そのような環境で増えてきた裁量労働制とは、みなし労働時間制の一種であり、細かく分けると「専門業務型裁量労働制」と「企画業務型裁量労働制」があります。
専門業務型裁量労働制
専門業務型裁量労働制とは、新聞記者や放送番組制作プロデューサーやディレクター、新商品新技術の研究開発等研究者やデザイナー、公認会計士や弁護士、建築士等、厚生労働省令で定められる業務のみが対象となります。
使用者は、厚生労働省令で定めるところにより、この労使協定を労働基準監督署長に届け出なければなりません。
この労使協定事項として、まず1日あたりの対象業務に従事する労働者の労働時間として算定される時間を決めます。対象業務の手段や時間配分等の具体的指示をしないこと、労働者の労働時間の状況に応じた、労働者の健康福祉を確保するための措置を使用者が講ずること、労働者からの苦情処理に関する措置を使用者が講ずること、これらの労働者ごとの記録を協定の有効期間中及び有効期間満了後3年間保存することなどが必要となってきます。
企画業務型裁量労働制
企画業務型裁量労働制は、労使委員会が設置された事業場において、その委員会における委員の5分の4以上の多数による議決があり、かつその決議を所轄労働基準監督署長に届け出た場合において、その決議に定める時間労働したものとみなします。

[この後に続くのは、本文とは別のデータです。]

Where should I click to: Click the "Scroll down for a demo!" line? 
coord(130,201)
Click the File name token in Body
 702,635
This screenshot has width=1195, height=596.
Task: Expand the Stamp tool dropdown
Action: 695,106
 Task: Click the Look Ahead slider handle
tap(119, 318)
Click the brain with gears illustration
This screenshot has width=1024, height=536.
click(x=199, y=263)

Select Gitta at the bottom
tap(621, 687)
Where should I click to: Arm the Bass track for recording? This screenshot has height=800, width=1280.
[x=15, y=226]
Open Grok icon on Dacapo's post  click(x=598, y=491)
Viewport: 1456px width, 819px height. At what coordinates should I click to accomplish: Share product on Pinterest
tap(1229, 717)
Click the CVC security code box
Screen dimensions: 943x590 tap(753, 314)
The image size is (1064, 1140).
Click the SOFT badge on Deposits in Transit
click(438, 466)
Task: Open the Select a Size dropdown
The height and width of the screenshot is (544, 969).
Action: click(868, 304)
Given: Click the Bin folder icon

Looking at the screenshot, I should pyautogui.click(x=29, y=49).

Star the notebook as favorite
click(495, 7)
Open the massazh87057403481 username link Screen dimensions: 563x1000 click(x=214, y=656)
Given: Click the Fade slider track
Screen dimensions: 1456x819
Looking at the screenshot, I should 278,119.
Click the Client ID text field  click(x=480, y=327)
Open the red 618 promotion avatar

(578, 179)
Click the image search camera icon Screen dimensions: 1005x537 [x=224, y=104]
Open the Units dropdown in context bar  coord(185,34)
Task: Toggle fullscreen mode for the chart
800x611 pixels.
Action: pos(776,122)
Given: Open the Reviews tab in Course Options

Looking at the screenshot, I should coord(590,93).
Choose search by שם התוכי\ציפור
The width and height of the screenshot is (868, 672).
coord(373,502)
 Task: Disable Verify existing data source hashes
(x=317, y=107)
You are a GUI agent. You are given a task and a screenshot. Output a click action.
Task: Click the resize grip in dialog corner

対象業務は、事業の運営に関する事項であり企画立案調査及び分析等の業務であって、業務の性質上これを適切に遂行するためには大部分を労働者の裁量に委ねる必要があるため、業務の遂行の手段や時間配分等の決定に対し使用者が具体的な指示をしないこととする業務です。
対象業務を適切に遂行する知識経験等を有する労働者のみが対象となりますので、新卒の新人などは対象外となります。
使用者が、厚生労働省令の定めるところにより、当該決議を届け出た場合において、対象労働者を対象業務につかせた場合、その決議に決めた時間労働したものとみなすことになります。
また、使用者は、その後も定期的に労働時間の状況や労働者の健康福祉を確保するための措置を所管労働基準監督署長に報告しなければなりません。